Rather than print out "chunk" for each line in the rest of the file, we decide we are done with this stream and close it:

node> s('close')
node>

This doesn't return anything, and the consumer function isn't called (the API assumes you know when you've closed the stream yourself). Now that we've closed the stream, we can try to read from it again:

node> s('next')
error

Note that "error" is just the message type, there is a more informative message contained in the second parameter to the consumer.

Let's open a new stream for the same file, and construct a more interesting consumer function this time:

node> s=file.streamLines('11.txt','ascii')
[Function]
node> s(function(msg,param){if(msg=='chunk'){ puts(param.slice(0,-1)); s('next') }else{ puts(msg) }})
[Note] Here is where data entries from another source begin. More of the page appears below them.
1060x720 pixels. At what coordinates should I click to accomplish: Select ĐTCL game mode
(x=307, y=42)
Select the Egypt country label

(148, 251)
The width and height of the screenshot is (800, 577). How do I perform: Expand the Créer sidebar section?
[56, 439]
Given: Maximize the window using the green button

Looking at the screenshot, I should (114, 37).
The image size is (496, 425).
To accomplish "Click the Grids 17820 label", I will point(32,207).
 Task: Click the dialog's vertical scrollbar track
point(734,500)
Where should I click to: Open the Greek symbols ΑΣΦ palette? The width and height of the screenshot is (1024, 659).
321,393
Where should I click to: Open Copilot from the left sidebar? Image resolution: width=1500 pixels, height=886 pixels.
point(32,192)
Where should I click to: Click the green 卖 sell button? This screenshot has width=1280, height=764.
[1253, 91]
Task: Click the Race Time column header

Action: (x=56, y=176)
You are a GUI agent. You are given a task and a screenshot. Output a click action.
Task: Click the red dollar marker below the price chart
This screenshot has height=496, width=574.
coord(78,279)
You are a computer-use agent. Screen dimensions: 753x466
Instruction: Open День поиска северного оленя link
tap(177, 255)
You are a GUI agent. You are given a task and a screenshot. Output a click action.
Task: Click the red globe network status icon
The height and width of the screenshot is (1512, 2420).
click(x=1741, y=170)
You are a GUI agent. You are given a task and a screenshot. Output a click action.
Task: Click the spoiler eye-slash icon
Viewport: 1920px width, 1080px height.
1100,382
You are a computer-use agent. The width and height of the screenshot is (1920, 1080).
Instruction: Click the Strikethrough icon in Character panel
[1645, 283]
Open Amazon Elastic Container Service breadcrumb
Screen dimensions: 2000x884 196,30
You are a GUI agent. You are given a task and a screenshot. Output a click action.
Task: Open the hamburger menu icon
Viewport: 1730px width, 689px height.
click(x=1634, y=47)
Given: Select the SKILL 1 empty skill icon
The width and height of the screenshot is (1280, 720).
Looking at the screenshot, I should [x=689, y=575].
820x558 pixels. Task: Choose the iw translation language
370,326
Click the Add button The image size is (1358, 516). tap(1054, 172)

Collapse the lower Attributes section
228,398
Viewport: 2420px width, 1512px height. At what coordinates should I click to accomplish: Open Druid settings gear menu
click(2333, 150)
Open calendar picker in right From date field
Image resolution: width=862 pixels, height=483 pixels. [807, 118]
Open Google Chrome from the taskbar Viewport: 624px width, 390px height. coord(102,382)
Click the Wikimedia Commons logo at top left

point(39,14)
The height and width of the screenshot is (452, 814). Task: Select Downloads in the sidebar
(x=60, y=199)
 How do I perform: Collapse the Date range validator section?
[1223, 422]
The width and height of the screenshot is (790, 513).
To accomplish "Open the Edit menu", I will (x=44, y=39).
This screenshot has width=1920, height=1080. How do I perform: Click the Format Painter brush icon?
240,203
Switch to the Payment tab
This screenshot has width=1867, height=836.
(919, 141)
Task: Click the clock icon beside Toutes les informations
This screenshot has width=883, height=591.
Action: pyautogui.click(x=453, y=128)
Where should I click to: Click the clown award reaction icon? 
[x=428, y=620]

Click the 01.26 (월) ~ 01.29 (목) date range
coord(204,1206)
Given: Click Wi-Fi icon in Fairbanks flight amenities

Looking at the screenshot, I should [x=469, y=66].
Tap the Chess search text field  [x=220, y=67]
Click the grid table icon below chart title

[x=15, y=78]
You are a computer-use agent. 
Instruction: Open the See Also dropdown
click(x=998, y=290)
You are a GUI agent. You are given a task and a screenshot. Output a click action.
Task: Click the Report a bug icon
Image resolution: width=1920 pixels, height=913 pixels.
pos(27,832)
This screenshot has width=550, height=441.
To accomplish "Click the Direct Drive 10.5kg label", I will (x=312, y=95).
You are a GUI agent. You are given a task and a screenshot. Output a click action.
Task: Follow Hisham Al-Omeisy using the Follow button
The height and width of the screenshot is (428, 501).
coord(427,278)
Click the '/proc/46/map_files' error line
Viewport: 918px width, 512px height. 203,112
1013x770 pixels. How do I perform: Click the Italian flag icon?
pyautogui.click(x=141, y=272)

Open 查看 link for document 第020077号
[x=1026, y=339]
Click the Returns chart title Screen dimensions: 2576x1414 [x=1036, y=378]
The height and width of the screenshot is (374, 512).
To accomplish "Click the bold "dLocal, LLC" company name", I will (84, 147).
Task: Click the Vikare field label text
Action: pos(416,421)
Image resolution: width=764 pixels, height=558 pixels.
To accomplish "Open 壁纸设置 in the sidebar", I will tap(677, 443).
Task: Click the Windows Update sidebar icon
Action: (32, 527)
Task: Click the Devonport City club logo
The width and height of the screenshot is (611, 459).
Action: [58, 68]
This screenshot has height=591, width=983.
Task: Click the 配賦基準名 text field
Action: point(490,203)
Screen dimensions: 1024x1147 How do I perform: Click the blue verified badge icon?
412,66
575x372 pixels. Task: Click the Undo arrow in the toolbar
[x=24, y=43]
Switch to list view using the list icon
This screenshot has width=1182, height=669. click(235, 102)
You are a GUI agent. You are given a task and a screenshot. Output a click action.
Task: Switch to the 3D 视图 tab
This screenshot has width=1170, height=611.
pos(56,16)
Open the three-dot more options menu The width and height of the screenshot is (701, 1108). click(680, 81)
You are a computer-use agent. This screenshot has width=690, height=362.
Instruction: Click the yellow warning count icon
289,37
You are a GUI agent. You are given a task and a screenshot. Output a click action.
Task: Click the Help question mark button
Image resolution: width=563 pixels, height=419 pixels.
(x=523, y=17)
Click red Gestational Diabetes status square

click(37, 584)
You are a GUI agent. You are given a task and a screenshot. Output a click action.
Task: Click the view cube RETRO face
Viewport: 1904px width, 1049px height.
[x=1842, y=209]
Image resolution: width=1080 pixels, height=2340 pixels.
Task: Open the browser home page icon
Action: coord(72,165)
This function prints each line from the file to the terminal, and requests the next chunk each time by sending a 'next' message to the stream. If any other kind of message is seen, it prints the message to the terminal. Note that streamLines does not trim the line separator from the lines it returns, and puts() also adds a line terminator, so the output would be double-spaced if we did not strip the last character using .slice(0,-1).

Type Notation

To clarify the API, the type of each function is given in a notation similar to that used in Haskell. Unlike in Haskell, the type annotations are not part of the program and are not verified by the compiler, but they provide a hint as to how an API method is intended to be used.

Here is the currently exported API:

// either :: (a → c, b → c) → Either a b → c
// readFile :: (path::String, encoding::String) → Continuable Either Error String
// writeFile :: (path::String, data::String, encoding::String, mode::Int) → Continuable Either Error _
// appendFile :: (String, String, String, Int) → Continuable Either Error _
// copyFile :: (src::String, dest::String) → Continuable Either Error _
// streamFile :: (path::String, encoding::String) → Stream
// streamFileBy :: (path::String, encoding::String, separator::String) → Stream
// streamLines(path,encoding) equivalent to streamFileBy(path,encoding,"\n")
// writeStream :: (path::String, encoding::String, mode::Int) → Stream → Continuable Either Error Int

And the stream type:

// type Stream = ( Consumer StreamMsg | StreamCtrlMsg ) → _
// type StreamMsg = "error" | "chunk", String, Int | "eof"
// type StreamCtrlMsg = "next" | "close"
// type Consumer a = a → _ // intended to be called repeatedly
// type Opt a :: A | Undefined

The analogy with the Haskell type system isn't quite as useful for impure functions, like the Consumer type, which Haskell doesn't have.